> What the exercise asks
In the entries, find all lines that hold the word "Toggle" and copy them.

Collected data

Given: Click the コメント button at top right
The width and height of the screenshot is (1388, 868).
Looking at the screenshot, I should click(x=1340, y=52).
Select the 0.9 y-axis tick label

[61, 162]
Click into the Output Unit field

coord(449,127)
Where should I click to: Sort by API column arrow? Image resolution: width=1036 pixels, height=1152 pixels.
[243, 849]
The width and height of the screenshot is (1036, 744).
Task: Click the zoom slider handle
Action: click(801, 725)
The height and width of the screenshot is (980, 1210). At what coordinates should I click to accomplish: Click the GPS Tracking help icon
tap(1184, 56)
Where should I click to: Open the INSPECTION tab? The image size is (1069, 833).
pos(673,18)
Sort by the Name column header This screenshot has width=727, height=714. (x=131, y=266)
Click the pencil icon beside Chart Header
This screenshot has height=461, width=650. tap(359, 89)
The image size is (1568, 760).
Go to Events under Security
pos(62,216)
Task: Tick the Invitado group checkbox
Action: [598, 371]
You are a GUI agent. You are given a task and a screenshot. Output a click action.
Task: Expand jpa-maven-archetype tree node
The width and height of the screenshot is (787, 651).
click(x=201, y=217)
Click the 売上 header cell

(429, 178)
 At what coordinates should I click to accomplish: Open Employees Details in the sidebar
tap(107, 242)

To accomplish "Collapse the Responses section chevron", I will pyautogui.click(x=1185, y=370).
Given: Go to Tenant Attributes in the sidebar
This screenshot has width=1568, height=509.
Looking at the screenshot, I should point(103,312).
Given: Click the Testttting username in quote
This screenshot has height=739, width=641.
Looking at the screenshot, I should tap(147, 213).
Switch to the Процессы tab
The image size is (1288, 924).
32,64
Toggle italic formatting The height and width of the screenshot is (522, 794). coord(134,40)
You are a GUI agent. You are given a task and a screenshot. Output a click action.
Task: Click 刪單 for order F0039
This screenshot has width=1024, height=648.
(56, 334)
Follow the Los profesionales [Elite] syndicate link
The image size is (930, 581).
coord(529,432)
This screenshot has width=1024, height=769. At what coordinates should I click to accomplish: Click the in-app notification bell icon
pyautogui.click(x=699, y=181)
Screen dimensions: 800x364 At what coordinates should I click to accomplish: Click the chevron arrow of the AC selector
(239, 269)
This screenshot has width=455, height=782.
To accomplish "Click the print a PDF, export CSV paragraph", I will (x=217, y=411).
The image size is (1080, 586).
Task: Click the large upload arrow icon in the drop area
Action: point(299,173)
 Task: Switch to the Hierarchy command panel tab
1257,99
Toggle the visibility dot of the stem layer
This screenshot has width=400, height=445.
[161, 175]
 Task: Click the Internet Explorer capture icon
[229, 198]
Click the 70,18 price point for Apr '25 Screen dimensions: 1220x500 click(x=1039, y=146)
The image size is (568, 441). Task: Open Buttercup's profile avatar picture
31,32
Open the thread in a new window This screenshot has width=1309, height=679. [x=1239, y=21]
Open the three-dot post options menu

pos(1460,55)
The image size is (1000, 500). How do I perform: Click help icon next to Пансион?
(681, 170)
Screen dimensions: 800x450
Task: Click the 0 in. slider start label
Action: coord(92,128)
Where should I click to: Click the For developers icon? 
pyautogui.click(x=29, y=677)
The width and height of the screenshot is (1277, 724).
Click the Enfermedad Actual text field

> The completed task
Toggle italic formatting The height and width of the screenshot is (522, 794). coord(134,40)
Toggle the visibility dot of the stem layer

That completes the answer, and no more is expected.